■ YOUR ASSIGNMENT ■
Among the records below, the line containing "Select the あり" marks the start. Output it and all lines after it exactly.

■ ENTRIES SHOWN ■
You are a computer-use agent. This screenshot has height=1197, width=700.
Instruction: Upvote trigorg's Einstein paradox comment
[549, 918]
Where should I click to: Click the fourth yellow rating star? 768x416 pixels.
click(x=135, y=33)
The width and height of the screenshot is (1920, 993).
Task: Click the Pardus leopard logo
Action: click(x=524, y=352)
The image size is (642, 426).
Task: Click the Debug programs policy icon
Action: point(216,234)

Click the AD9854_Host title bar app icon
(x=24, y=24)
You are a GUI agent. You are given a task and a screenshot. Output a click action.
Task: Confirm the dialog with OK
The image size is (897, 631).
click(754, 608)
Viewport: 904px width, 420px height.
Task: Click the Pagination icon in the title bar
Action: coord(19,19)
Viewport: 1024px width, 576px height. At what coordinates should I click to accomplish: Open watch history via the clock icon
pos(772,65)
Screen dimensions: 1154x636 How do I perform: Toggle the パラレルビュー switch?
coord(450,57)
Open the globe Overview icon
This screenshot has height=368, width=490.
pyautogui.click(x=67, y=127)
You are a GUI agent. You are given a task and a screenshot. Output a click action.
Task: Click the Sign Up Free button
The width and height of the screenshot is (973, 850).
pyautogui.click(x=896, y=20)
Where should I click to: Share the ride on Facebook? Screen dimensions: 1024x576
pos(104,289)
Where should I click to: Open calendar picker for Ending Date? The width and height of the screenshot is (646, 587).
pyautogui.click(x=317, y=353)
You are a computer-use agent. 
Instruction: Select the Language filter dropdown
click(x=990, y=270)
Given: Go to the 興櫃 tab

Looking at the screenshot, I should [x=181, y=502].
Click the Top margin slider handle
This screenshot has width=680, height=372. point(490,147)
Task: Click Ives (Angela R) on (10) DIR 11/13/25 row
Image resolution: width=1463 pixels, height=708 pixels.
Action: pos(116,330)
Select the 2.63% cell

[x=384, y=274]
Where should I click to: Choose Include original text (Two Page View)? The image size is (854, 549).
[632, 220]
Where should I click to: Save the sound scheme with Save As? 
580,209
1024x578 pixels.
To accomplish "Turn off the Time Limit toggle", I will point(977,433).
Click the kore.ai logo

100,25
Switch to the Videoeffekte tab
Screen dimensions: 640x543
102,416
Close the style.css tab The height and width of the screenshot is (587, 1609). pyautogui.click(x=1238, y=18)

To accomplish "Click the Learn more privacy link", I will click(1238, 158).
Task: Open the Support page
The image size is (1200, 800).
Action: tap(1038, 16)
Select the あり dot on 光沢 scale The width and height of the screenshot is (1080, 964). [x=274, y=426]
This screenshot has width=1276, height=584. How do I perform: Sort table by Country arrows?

■ SOLUTION FOR THIS EXERCISE ■
Select the あり dot on 光沢 scale The width and height of the screenshot is (1080, 964). [x=274, y=426]
This screenshot has width=1276, height=584. How do I perform: Sort table by Country arrows?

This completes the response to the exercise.